This third EU Cyber Direct Research Seminar organised by Leiden University focussed on the topic of cyber espionage and built on a first preparatory online session organised in April 2022.
Why cyber intelligence? Despite widespread awareness of the role of intelligence agencies in cyber operations, there has been limited focus on these in international processes on ICTs/cyberspace and international security as well as in scholarly and expert debates and publications. The reasons for this lack of attention range from a general - and increasingly contested - understanding among States that intelligence-gathering activities are permitted under international law, regardless of the means involved, to the reality that we do not always have visibility on the full scope of cyber-related activity that intelligence actors engage in, including where their role and the operations they engage in begin and end. This makes it hard to make meaningful assessments of these activities from a policy or normative perspective. The recent SolarWinds Hack as well as a number of other developments suggest that this lack of attention and awareness may be changing, including amongst cyber diplomats.

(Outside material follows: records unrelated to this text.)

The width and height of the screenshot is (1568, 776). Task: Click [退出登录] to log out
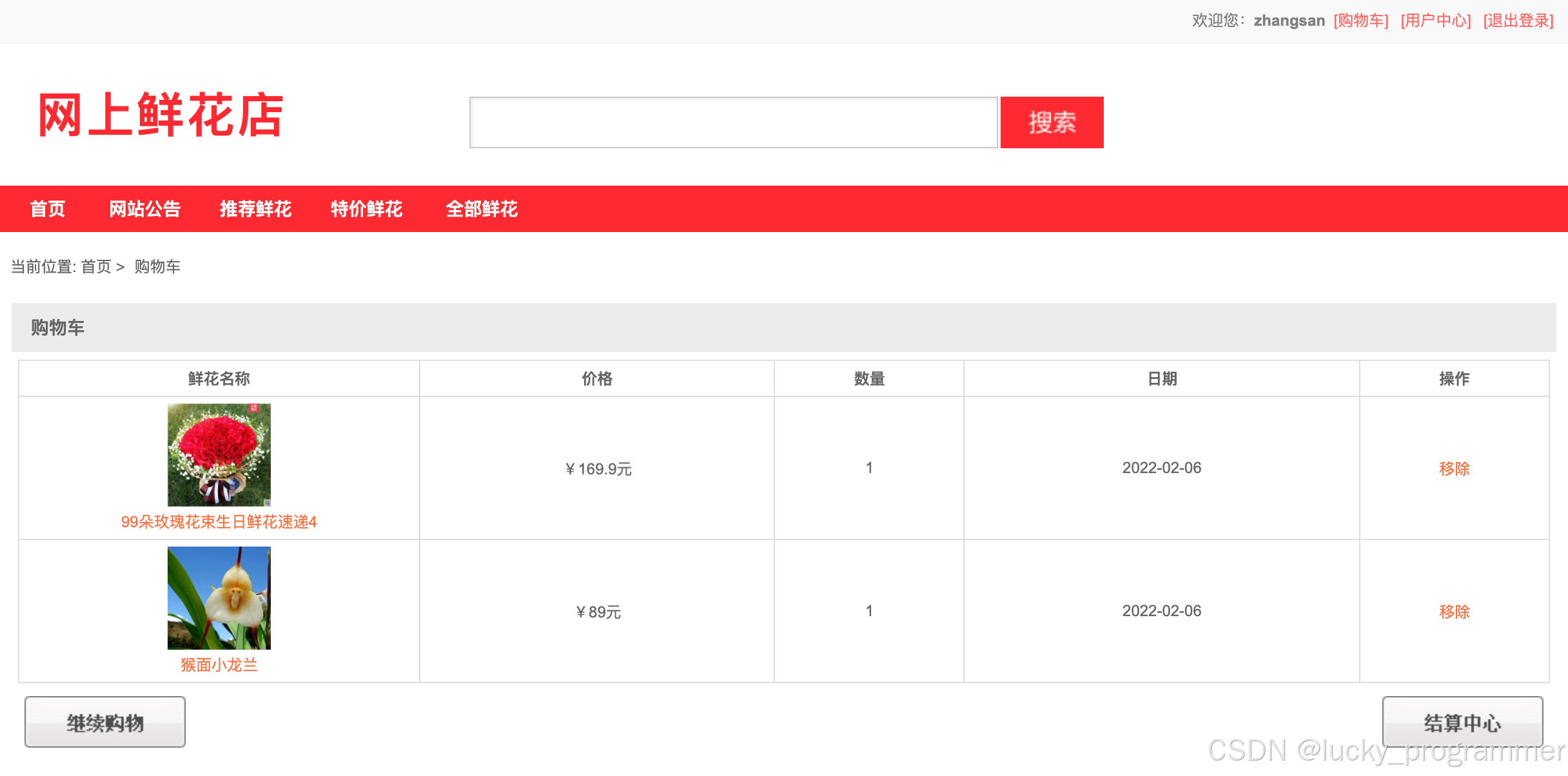tap(1518, 21)
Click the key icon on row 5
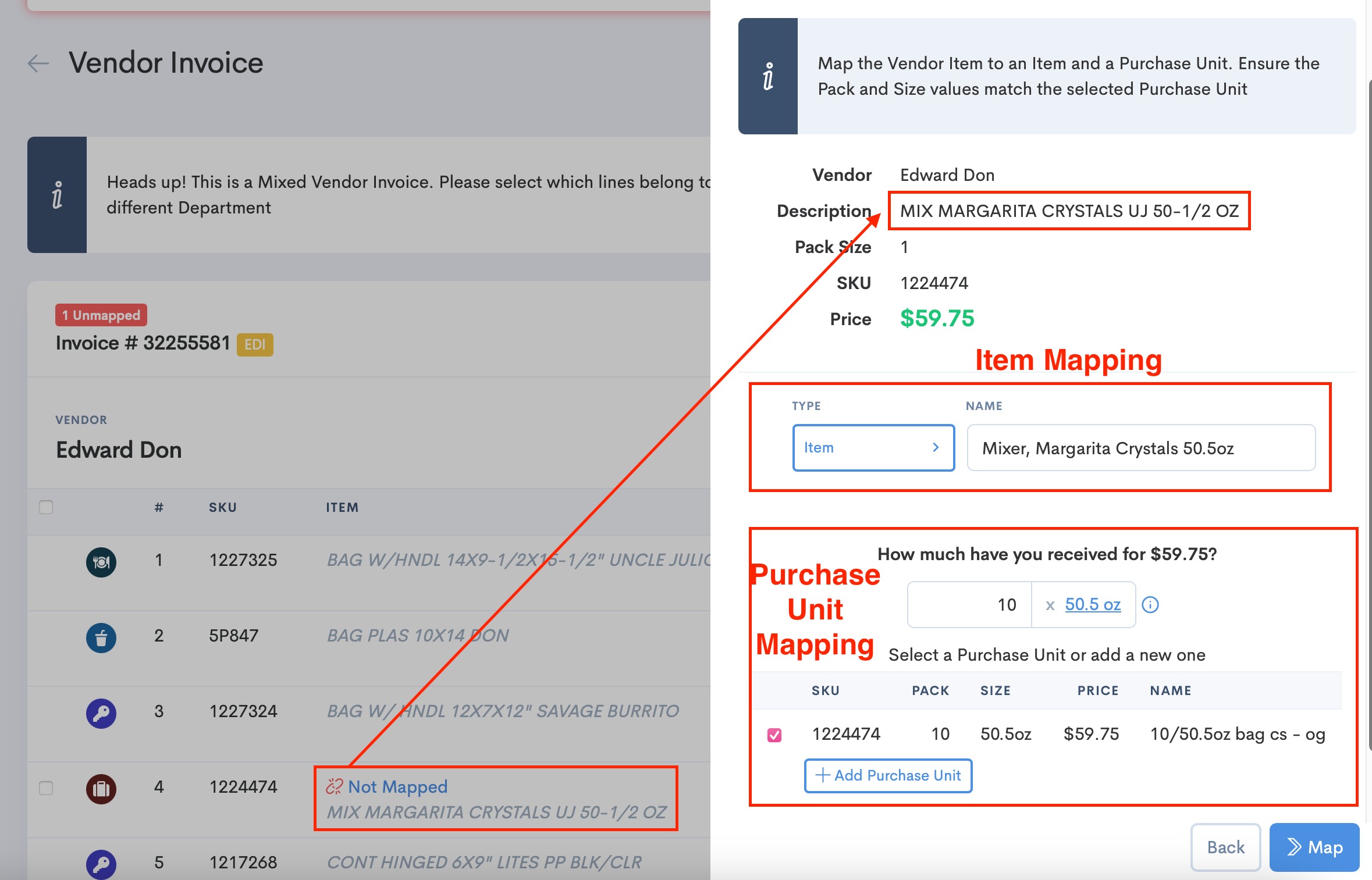 point(101,864)
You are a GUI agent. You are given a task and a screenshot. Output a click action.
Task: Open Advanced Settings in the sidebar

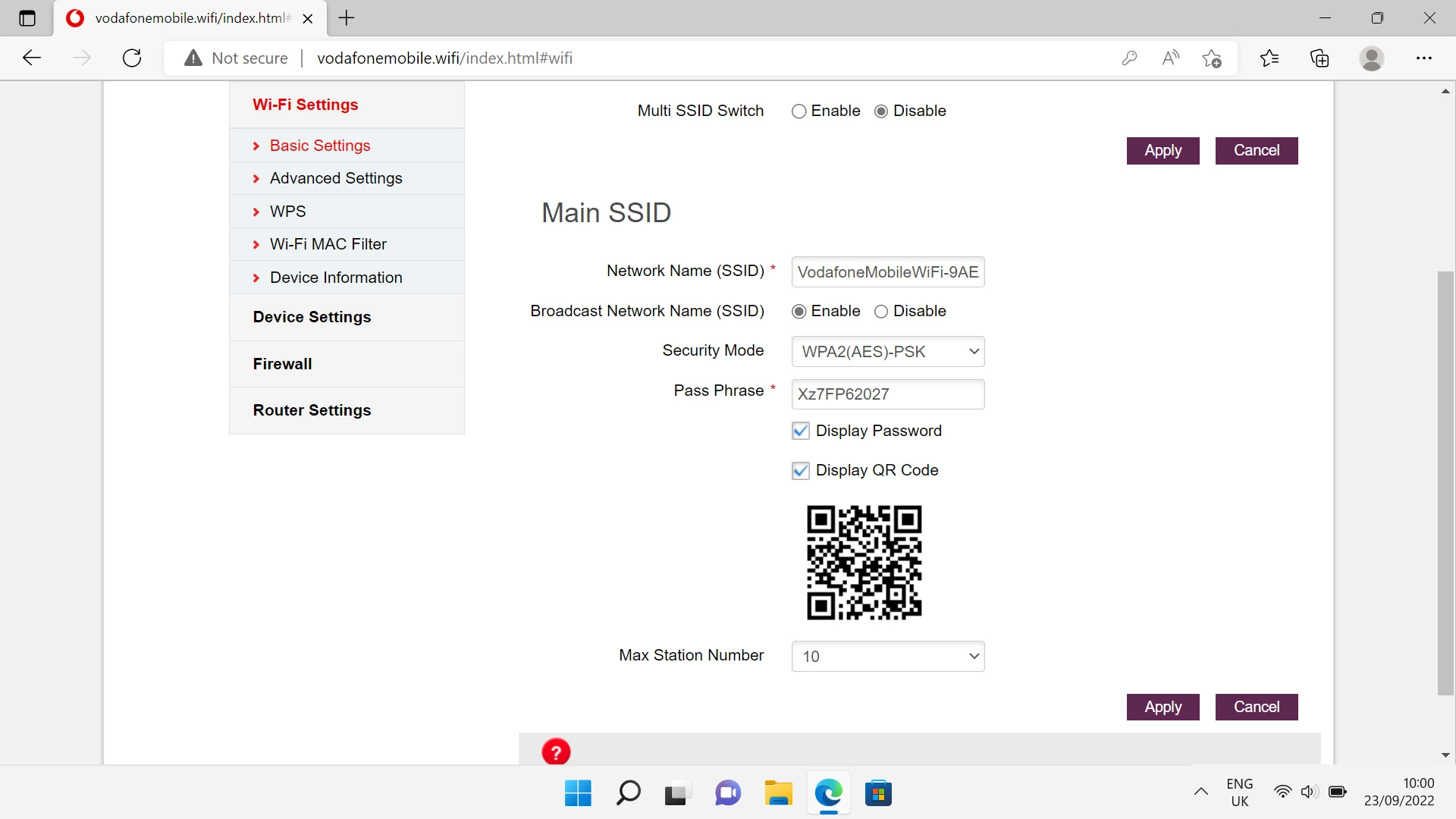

The objective of this seminar was to reflect on these observations throughout three different sessions addressing:
- The role and status of cyber intelligence actors and the blurred lines between government and private actors where intelligence gathering and other intelligence activity conducted via cyber means is concerned, notably the role of private cybersecurity and technology companies;
- The accountability and responsibility of States and their intelligence agencies vis-à-vis the assessments, conclusions and recommendations on international law and the norms of responsible behaviour agreed upon at the UN;
- How these elements could potentially translate into policy recommendations at the national level, as well as if/how they should be approached in ongoing multilateral processes.
The seminar also included a discussion on whether any of the issues identified could be approached in track 1.5 processes, and if so, with which partners and in which format.